▸ **Requirement**:
Print the data that follows again, keeping every line exact.

- - -

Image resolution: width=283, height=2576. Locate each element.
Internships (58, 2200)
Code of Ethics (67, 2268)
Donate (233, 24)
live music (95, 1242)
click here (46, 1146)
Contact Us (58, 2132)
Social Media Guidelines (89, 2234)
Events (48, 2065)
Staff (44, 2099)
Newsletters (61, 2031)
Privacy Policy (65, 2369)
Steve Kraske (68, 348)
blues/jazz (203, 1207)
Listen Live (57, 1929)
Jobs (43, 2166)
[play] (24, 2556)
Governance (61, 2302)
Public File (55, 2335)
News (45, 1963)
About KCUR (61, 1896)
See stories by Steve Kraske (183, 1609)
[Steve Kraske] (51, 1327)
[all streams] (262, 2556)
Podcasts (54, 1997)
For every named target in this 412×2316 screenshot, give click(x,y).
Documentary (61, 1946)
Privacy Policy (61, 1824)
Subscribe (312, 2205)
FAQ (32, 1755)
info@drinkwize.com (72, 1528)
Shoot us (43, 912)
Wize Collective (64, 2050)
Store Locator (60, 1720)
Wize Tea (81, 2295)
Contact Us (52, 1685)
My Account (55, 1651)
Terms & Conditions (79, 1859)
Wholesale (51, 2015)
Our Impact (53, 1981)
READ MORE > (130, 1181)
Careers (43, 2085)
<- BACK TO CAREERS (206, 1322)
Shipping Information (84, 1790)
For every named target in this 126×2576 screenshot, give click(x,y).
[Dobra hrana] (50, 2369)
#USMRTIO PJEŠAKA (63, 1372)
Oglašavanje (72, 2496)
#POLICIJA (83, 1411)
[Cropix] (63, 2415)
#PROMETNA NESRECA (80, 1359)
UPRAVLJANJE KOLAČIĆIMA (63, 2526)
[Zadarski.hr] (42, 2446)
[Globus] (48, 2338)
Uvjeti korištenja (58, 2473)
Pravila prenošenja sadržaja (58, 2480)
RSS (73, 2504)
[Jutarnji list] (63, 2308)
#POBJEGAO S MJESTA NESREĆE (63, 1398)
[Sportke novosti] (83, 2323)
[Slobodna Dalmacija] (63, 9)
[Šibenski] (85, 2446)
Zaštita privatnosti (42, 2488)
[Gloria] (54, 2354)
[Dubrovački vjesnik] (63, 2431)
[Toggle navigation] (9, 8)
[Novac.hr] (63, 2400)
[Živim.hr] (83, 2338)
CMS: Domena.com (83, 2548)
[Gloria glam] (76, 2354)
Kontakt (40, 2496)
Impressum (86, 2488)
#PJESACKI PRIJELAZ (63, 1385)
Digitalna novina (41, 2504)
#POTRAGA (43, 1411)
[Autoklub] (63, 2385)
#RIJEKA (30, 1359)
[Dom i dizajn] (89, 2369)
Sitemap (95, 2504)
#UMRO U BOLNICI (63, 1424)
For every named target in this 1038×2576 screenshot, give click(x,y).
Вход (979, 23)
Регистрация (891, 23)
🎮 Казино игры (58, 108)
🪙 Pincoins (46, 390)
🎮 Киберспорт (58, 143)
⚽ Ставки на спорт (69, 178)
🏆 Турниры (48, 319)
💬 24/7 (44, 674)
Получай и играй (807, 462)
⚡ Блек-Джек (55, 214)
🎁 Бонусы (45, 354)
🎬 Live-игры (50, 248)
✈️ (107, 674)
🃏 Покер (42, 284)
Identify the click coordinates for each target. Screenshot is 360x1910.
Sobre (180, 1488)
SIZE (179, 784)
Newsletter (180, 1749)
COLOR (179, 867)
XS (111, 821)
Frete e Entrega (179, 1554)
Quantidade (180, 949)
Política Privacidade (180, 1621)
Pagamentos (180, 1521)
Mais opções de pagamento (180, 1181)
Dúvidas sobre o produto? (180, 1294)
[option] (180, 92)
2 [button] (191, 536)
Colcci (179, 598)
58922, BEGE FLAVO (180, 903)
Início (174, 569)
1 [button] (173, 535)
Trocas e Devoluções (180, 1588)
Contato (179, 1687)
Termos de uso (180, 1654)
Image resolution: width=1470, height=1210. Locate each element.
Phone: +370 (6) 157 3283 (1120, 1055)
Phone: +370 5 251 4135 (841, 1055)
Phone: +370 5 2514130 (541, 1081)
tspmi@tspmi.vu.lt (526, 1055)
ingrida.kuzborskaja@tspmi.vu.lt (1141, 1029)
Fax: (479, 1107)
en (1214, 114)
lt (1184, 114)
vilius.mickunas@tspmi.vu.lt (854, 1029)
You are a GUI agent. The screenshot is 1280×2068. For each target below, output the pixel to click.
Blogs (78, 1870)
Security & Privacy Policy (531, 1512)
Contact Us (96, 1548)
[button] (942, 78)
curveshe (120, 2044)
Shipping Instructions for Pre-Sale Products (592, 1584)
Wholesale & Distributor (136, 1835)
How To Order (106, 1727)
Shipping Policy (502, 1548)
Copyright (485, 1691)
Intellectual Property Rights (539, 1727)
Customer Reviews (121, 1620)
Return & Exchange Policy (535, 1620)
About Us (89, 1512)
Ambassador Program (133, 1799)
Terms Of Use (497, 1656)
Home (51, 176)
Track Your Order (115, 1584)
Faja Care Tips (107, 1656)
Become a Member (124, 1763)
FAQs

- - -

▸ **Solution to the problem**:
Image resolution: width=283, height=2576. Locate each element.
Internships (58, 2200)
Code of Ethics (67, 2268)
Donate (233, 24)
live music (95, 1242)
click here (46, 1146)
Contact Us (58, 2132)
Social Media Guidelines (89, 2234)
Events (48, 2065)
Staff (44, 2099)
Newsletters (61, 2031)
Privacy Policy (65, 2369)
Steve Kraske (68, 348)
blues/jazz (203, 1207)
Listen Live (57, 1929)
Jobs (43, 2166)
[play] (24, 2556)
Governance (61, 2302)
Public File (55, 2335)
News (45, 1963)
About KCUR (61, 1896)
See stories by Steve Kraske (183, 1609)
[Steve Kraske] (51, 1327)
[all streams] (262, 2556)
Podcasts (54, 1997)
For every named target in this 412×2316 screenshot, give click(x,y).
Documentary (61, 1946)
Privacy Policy (61, 1824)
Subscribe (312, 2205)
FAQ (32, 1755)
info@drinkwize.com (72, 1528)
Shoot us (43, 912)
Wize Collective (64, 2050)
Store Locator (60, 1720)
Wize Tea (81, 2295)
Contact Us (52, 1685)
My Account (55, 1651)
Terms & Conditions (79, 1859)
Wholesale (51, 2015)
Our Impact (53, 1981)
READ MORE > (130, 1181)
Careers (43, 2085)
<- BACK TO CAREERS (206, 1322)
Shipping Information (84, 1790)
For every named target in this 126×2576 screenshot, give click(x,y).
[Dobra hrana] (50, 2369)
#USMRTIO PJEŠAKA (63, 1372)
Oglašavanje (72, 2496)
#POLICIJA (83, 1411)
[Cropix] (63, 2415)
#PROMETNA NESRECA (80, 1359)
UPRAVLJANJE KOLAČIĆIMA (63, 2526)
[Zadarski.hr] (42, 2446)
[Globus] (48, 2338)
Uvjeti korištenja (58, 2473)
Pravila prenošenja sadržaja (58, 2480)
RSS (73, 2504)
[Jutarnji list] (63, 2308)
#POBJEGAO S MJESTA NESREĆE (63, 1398)
[Sportke novosti] (83, 2323)
[Slobodna Dalmacija] (63, 9)
[Šibenski] (85, 2446)
Zaštita privatnosti (42, 2488)
[Gloria] (54, 2354)
[Dubrovački vjesnik] (63, 2431)
[Toggle navigation] (9, 8)
[Novac.hr] (63, 2400)
[Živim.hr] (83, 2338)
CMS: Domena.com (83, 2548)
[Gloria glam] (76, 2354)
Kontakt (40, 2496)
Impressum (86, 2488)
#PJESACKI PRIJELAZ (63, 1385)
Digitalna novina (41, 2504)
#POTRAGA (43, 1411)
[Autoklub] (63, 2385)
#RIJEKA (30, 1359)
[Dom i dizajn] (89, 2369)
Sitemap (95, 2504)
#UMRO U BOLNICI (63, 1424)
For every named target in this 1038×2576 screenshot, give click(x,y).
Вход (979, 23)
Регистрация (891, 23)
🎮 Казино игры (58, 108)
🪙 Pincoins (46, 390)
🎮 Киберспорт (58, 143)
⚽ Ставки на спорт (69, 178)
🏆 Турниры (48, 319)
💬 24/7 (44, 674)
Получай и играй (807, 462)
⚡ Блек-Джек (55, 214)
🎁 Бонусы (45, 354)
🎬 Live-игры (50, 248)
✈️ (107, 674)
🃏 Покер (42, 284)
Identify the click coordinates for each target. Screenshot is 360x1910.
Sobre (180, 1488)
SIZE (179, 784)
Newsletter (180, 1749)
COLOR (179, 867)
XS (111, 821)
Frete e Entrega (179, 1554)
Quantidade (180, 949)
Política Privacidade (180, 1621)
Pagamentos (180, 1521)
Mais opções de pagamento (180, 1181)
Dúvidas sobre o produto? (180, 1294)
[option] (180, 92)
2 [button] (191, 536)
Colcci (179, 598)
58922, BEGE FLAVO (180, 903)
Início (174, 569)
1 [button] (173, 535)
Trocas e Devoluções (180, 1588)
Contato (179, 1687)
Termos de uso (180, 1654)
Image resolution: width=1470, height=1210. Locate each element.
Phone: +370 (6) 157 3283 (1120, 1055)
Phone: +370 5 251 4135 (841, 1055)
Phone: +370 5 2514130 (541, 1081)
tspmi@tspmi.vu.lt (526, 1055)
ingrida.kuzborskaja@tspmi.vu.lt (1141, 1029)
Fax: (479, 1107)
en (1214, 114)
lt (1184, 114)
vilius.mickunas@tspmi.vu.lt (854, 1029)
You are a GUI agent. The screenshot is 1280×2068. For each target below, output the pixel to click.
Blogs (78, 1870)
Security & Privacy Policy (531, 1512)
Contact Us (96, 1548)
[button] (942, 78)
curveshe (120, 2044)
Shipping Instructions for Pre-Sale Products (592, 1584)
Wholesale & Distributor (136, 1835)
How To Order (106, 1727)
Shipping Policy (502, 1548)
Copyright (485, 1691)
Intellectual Property Rights (539, 1727)
Customer Reviews (121, 1620)
Return & Exchange Policy (535, 1620)
About Us (89, 1512)
Ambassador Program (133, 1799)
Terms Of Use (497, 1656)
Home (51, 176)
Track Your Order (115, 1584)
Faja Care Tips (107, 1656)
Become a Member (124, 1763)
FAQs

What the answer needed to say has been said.